- _Task_
Rewrite the lines starting at the line containing "You are a GUI" and ending at the end of the records, swapping "Powers" for "Settings" and leaving everything else unchanged. Omit the pictures from your answer.

Element lookup records
+ + + +
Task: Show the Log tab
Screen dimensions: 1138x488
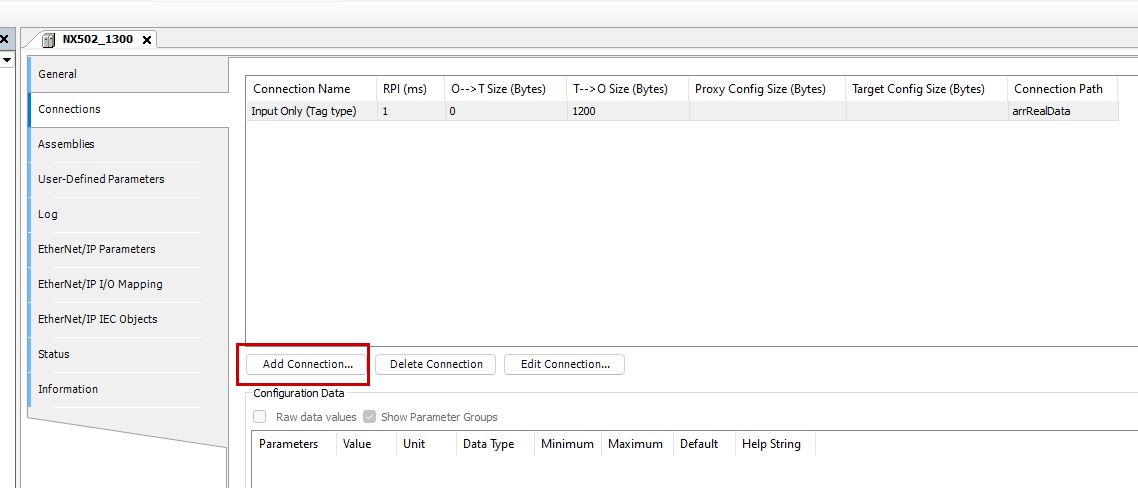Action: (x=48, y=214)
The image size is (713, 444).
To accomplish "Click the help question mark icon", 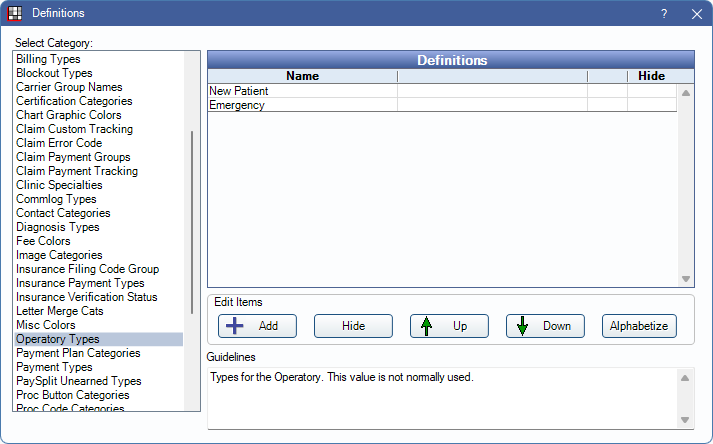I will point(664,14).
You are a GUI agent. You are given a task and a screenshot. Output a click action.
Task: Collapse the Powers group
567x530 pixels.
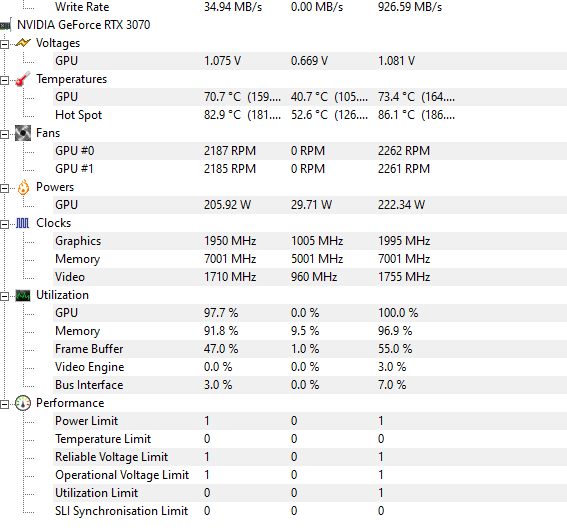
+ + + +
- _Result below_
You are a GUI agent. You are given a task and a screenshot. Output a click action.
Task: Collapse the Settings group
567x530 pixels.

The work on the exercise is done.